**Records**:
====

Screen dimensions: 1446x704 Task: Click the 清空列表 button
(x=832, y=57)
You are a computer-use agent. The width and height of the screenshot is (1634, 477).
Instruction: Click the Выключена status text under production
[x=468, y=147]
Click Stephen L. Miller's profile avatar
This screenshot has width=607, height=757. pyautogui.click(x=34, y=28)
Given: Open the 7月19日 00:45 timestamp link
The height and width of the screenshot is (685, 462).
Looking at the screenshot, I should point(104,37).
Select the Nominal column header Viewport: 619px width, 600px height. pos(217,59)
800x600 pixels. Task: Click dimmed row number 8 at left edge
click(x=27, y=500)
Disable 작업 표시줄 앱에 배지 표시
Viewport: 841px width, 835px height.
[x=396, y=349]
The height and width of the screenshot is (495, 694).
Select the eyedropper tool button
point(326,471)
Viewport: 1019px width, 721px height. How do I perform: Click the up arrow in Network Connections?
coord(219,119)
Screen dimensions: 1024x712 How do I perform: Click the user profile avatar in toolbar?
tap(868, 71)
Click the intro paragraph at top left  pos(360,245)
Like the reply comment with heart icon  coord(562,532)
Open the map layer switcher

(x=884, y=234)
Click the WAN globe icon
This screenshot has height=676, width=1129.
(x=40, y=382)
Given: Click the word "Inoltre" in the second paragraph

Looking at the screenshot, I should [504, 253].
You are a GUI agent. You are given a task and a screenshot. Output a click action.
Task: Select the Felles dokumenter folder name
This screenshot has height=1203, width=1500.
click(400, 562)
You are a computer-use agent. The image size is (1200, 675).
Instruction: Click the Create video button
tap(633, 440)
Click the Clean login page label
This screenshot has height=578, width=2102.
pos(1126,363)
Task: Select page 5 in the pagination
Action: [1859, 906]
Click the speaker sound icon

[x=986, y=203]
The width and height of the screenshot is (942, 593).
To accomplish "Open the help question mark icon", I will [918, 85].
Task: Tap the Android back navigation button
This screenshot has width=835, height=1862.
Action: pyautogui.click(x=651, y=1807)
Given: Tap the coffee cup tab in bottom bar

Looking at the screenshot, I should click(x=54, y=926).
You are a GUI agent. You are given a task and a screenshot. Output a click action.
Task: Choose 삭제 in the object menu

====

**Do this**: Rewrite everything from the line containing "Like the reply" down to the line containing "Looking at the screenshot, I should [504, 253].", swapping "switcher" for "selector" and leaving everything else unchanged.

**Final result**:
Like the reply comment with heart icon  coord(562,532)
Open the map layer selector

(x=884, y=234)
Click the WAN globe icon
This screenshot has height=676, width=1129.
(x=40, y=382)
Given: Click the word "Inoltre" in the second paragraph

Looking at the screenshot, I should [504, 253].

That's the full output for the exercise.